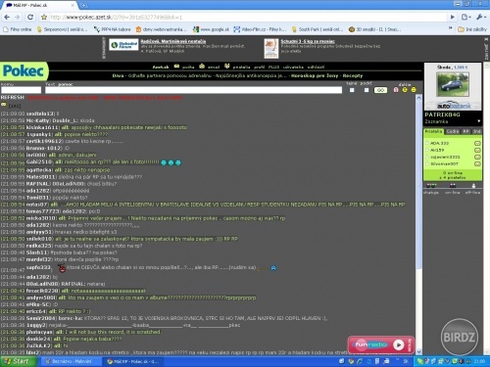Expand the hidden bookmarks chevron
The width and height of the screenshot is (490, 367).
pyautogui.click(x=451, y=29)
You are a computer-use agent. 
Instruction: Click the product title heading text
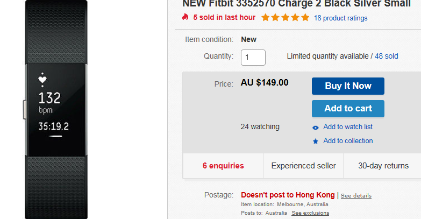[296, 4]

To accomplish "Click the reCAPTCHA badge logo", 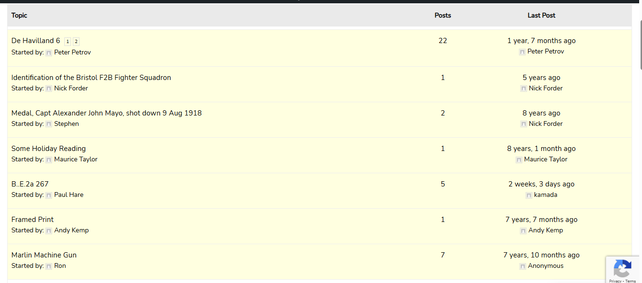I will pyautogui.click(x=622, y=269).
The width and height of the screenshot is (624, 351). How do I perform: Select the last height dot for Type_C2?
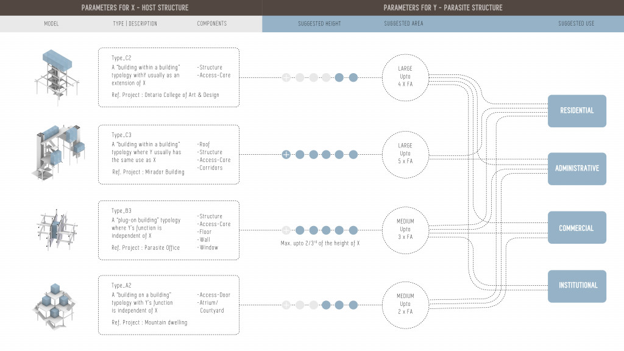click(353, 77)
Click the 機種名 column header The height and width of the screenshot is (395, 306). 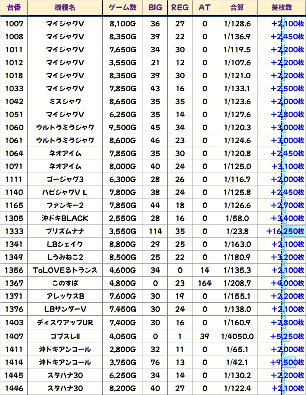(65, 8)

□ □ □

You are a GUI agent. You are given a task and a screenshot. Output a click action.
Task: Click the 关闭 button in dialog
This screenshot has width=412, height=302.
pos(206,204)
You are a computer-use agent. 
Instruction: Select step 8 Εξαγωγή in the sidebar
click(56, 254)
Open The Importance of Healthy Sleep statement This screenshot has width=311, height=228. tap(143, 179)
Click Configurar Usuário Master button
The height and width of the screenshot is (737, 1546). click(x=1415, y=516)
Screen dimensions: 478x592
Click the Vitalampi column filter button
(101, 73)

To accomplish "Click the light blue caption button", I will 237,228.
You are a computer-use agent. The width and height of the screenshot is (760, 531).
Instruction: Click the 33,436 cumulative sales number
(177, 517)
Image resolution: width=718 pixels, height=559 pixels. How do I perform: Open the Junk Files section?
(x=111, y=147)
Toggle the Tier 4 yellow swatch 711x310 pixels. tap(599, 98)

□ □ □

Exercise:
Everything starting at the line containing "You are a computer-use agent. The" and ending at the line containing "Toggle the Tier" in the records above should be repeated exactly, and only that.

Final answer:
You are a computer-use agent. The width and height of the screenshot is (760, 531).
Instruction: Click the 33,436 cumulative sales number
(177, 517)
Image resolution: width=718 pixels, height=559 pixels. How do I perform: Open the Junk Files section?
(x=111, y=147)
Toggle the Tier 4 yellow swatch 711x310 pixels. tap(599, 98)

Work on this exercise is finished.